To be fair, Biden was only about 20,000 votes in Nevada away from having to take this election to Congress, so I would say that 538's model was pretty good. But Trump getting 40% was stupid.

taw said...

538 model had mixed track record this time. Some of the key assumptions why they had Trump at 30% back in August:
* they had outright pro-Trump bias in fundamentals (because pandemic will be over and economy will largely recover by November)
* they had much bigger error bars than historical data showed
* they assumed that electoral college bias would stay even if big polling error happened

The worst part of 538 model were definitely the pro-Trump economy assumptions, and that's how they had Trump at 30% in August. Fortunately for them they designed their model to remove fundamentals gradually as election comes closer, so by the time of the final forecast they basically removed the worst part of their model, and Trump was down from 30% to 10%.
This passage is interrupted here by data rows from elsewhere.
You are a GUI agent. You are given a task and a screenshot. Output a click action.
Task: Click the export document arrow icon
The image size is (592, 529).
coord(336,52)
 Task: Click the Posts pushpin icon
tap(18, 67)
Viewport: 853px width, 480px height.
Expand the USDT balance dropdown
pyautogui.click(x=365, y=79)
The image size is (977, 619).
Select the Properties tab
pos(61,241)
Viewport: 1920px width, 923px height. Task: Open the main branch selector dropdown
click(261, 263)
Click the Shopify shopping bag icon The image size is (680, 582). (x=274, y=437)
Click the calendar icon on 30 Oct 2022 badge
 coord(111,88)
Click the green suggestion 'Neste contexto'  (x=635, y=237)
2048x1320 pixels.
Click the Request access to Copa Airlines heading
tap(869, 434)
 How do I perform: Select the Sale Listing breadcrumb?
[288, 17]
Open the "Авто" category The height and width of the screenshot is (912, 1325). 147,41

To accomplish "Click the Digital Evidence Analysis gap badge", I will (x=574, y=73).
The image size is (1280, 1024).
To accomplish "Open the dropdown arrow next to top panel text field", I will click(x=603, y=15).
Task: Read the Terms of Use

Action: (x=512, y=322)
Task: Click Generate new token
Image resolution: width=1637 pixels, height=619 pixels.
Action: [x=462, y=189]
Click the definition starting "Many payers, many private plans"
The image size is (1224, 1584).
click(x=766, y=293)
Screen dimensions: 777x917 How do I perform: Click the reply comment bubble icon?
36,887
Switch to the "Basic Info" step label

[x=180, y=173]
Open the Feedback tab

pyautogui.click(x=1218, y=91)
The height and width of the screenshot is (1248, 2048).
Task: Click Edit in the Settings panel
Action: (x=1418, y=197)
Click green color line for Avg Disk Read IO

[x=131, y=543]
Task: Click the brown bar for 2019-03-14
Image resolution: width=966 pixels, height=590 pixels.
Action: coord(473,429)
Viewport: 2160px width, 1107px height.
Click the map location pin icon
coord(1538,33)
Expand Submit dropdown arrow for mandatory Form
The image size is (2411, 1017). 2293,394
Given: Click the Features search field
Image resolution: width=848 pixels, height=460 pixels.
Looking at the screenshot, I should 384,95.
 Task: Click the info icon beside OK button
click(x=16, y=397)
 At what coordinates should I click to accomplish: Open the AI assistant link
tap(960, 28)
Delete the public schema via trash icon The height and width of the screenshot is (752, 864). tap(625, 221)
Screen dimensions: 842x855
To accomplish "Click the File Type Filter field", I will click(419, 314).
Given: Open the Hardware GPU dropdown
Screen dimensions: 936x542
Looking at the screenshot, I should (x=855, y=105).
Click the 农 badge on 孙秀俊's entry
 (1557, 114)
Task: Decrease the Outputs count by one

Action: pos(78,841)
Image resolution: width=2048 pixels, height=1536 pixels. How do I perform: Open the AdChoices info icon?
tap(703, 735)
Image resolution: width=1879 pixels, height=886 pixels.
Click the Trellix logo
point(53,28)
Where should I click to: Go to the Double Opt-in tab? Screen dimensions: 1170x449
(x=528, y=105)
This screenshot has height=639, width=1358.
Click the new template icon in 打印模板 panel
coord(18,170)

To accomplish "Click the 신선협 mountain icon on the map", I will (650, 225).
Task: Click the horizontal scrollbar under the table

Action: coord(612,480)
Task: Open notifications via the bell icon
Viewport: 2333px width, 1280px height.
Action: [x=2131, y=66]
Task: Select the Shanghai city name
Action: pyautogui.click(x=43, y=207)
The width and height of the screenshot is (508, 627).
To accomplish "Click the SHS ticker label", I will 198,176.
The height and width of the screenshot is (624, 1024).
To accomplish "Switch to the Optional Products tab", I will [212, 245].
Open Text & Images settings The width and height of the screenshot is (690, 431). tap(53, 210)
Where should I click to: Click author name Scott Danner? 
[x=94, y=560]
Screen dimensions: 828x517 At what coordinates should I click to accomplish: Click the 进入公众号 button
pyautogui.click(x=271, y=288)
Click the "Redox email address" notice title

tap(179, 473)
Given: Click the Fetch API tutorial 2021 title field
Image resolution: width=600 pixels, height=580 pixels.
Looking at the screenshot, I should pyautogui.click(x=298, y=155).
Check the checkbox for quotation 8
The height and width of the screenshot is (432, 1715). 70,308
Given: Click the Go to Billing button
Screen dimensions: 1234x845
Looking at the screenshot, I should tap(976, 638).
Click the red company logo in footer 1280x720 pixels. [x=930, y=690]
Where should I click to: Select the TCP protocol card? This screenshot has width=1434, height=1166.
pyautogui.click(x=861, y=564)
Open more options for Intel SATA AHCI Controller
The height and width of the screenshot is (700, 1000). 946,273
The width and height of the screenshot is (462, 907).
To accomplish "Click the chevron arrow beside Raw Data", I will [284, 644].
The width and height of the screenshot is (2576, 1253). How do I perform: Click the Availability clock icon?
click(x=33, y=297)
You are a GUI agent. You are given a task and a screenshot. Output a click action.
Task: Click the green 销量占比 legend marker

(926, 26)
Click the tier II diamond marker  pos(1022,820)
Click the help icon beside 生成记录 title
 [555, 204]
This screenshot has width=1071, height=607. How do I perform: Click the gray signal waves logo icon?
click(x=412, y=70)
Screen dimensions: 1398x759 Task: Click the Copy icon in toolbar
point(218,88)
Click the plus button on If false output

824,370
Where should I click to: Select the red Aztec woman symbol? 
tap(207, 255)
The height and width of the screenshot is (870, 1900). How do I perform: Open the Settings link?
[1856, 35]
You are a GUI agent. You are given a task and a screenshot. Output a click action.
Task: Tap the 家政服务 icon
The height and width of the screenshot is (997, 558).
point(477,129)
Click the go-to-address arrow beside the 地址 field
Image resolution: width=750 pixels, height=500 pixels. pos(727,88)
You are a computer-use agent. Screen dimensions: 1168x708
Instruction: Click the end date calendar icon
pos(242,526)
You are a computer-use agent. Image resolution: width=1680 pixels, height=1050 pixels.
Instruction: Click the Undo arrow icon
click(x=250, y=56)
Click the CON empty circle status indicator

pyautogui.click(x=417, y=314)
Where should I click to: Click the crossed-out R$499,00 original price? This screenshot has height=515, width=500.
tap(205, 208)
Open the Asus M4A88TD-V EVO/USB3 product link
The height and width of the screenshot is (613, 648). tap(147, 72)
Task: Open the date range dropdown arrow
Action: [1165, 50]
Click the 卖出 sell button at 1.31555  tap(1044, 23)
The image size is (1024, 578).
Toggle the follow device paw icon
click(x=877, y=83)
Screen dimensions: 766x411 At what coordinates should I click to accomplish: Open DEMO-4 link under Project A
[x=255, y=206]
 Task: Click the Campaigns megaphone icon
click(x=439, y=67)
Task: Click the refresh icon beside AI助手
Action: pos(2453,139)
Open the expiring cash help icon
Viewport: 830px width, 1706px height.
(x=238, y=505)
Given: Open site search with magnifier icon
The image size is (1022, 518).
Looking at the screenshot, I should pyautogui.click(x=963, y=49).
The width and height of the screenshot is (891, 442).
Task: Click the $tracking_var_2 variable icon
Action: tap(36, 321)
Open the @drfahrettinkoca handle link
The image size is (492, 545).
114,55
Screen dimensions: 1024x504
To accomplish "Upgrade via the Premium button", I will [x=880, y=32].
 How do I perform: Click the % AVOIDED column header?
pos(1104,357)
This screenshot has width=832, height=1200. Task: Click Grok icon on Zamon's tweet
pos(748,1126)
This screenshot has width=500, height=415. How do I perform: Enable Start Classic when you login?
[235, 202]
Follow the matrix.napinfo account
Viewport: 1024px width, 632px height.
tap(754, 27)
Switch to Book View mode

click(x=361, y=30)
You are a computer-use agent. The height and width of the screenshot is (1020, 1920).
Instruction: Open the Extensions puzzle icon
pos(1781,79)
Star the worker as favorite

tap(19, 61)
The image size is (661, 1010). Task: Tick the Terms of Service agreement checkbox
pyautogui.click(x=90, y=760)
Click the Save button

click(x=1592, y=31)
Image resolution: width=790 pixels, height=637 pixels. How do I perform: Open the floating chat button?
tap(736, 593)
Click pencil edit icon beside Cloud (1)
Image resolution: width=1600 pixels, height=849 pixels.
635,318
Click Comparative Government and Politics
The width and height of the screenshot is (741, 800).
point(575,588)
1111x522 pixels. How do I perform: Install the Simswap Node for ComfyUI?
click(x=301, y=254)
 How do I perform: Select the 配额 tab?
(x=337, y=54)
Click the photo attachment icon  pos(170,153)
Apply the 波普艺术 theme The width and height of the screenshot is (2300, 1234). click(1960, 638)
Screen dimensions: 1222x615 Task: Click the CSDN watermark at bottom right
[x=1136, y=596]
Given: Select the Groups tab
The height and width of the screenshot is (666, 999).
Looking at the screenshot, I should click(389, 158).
Those assumptions were never defensible, and in previous years they even showed "polling-only" model without this kind of assumptions.

I don't think big error bars assumption made much sense - even though error was unusually big this time, I think it was just a lucky fluke for them. Sample size of elections is small, and I fully expect accurate polling next time, so I still think they were more wrong than right, but not by that much.

Their assumption that Trump's electoral college advantage held fairly well, at least this year. I thought big polling error would basically randomize electoral college advantage. What we got was fairly uniform swing, plus localized Trump surge in one state that just so happened to be a swing state (Florida), so Trump ended up with even bigger advantage than predicted.

So decent win for their final prediction, but still a major fail for their full model including fundamentals.